I don't think this will be a barrier for entry as the operator will
likely be following step-by-step directions, in any case.
> - Simple Addition of new Instances
As soon as the management hidden service has been created on the new
node, the operator simply appends it to the HiddenServicePeers line
on every node. I agree that this will require more work than most
people want to spend on something like this, but there are ways we can
solve this, with a little more complexity in the protocol. For example,
we can allow peers to sync configs with each other and then rewrite
portions of the torrc. This is something I am very hesitant to do,
> - Simple Removal of Instances
The opposite of addition, just remove the hidden service address from
the HiddenServicePeers line on each node.
> - Graceful behaviour regarding instance failure (with respect to the
> - Well defined failure modes
> - If something doesn’t work, it should be possible for the operator
> to work out what, and how to resolve it.
This is tricky but doable within the scope of this proposal. The tricky
part arises when returning any type of error code/message in the event
of an authentication/validation failure. But we can still produce useful
information that an operator can use to troubleshoot the configuration.
As an example, say we have a multi-node configuration that contains
nodes A and B. The HiddenServicePeers line in A's torrc contains the
hidden service for B but the HiddenServicePeers line in B's torrc
does not contain A, as a result when A tries to connect to B the
circuit is destroyed during authentication. The two failure reasons here
are that B doesn't have A's hidden service descriptor or A is not in
B's torrc.
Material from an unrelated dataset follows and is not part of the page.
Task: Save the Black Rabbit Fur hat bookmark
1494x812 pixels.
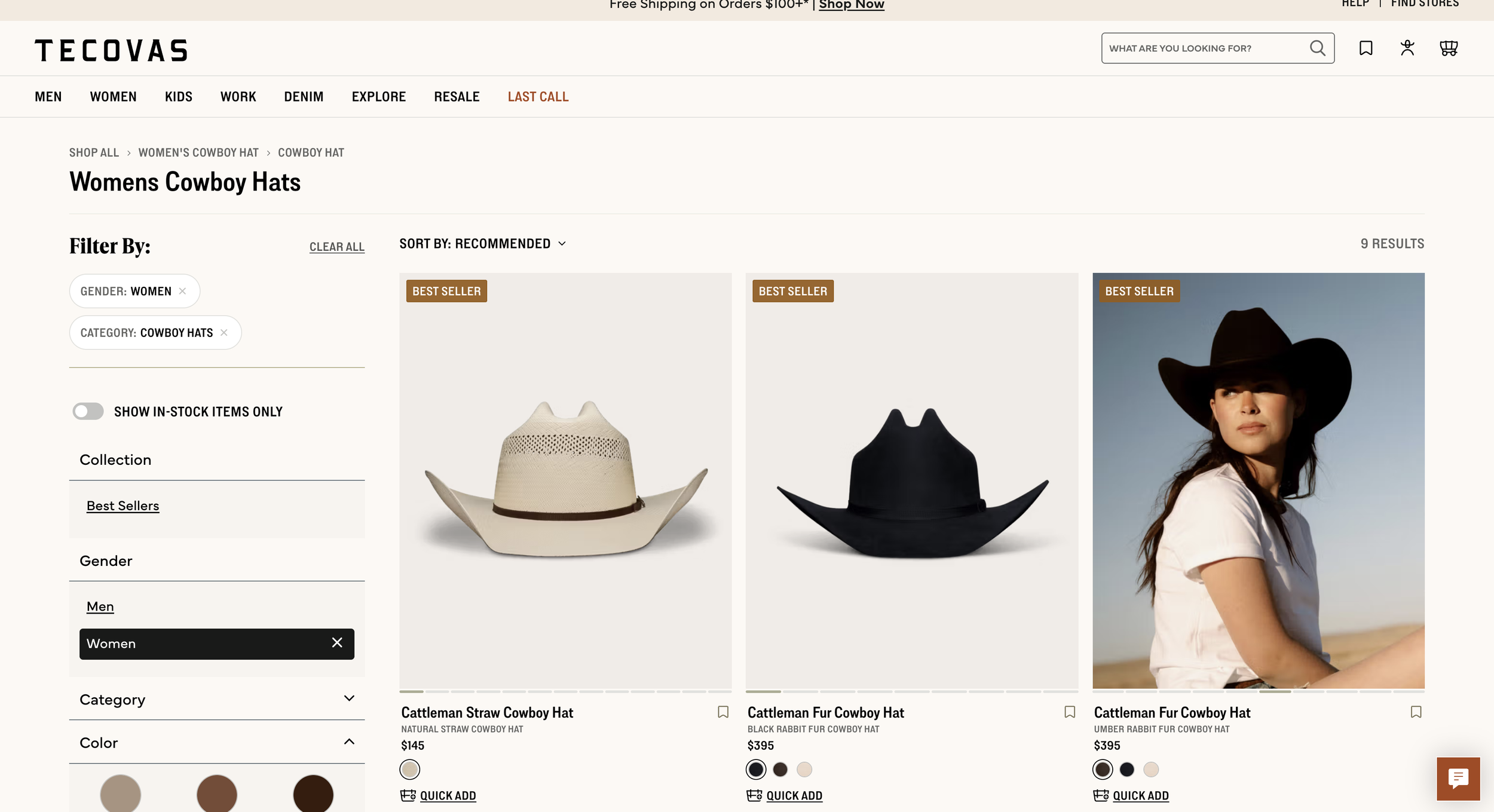Action: 1070,712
It is very easy for an operator to rule out the latter case,
and log messages from B should allow the operator to determine any other
I think it's a given that this configuration is much more complex than
the one you proposed, but the failure mode is not much worse
because in both proposals *some node*, somewhere, will always publish a
descriptor. It will certainly be difficult for the operator to
determine which node actually published it (without adding a new
mechanism to Tor for this) and the load balancing may not work as
expected until the operator investigates and fixes it. But, as far as I
can tell, neither of them fail closed, for better or worse. I'm
reanalyzing my design to see if I missed a case that should require it.
> Now, obviously, these are minor compared to the more technical goals,
> but I think they are worth considering, as we have a few technically
> workable proposals on the table.
> As for what I am doing on this currently, I have been reading lots of
> the related, and not so related papers. I hope to begin doing some more
> Hidden Service related Chutney stuff this or next week, such that I have
> something to test with when I start implementing something (note: what I
> implement, might not be adopted/adoptable by the project, but I am doing
> it anyway as part of my degree). I am available on #tor-dev as cbaines
> for any and all discussion.
Awesome! Are you planning on revising your proposal and sending it to
tor-dev again? I know I am interested in seeing what changes you decided
Thanks for your feedback and thoughts on information leakage!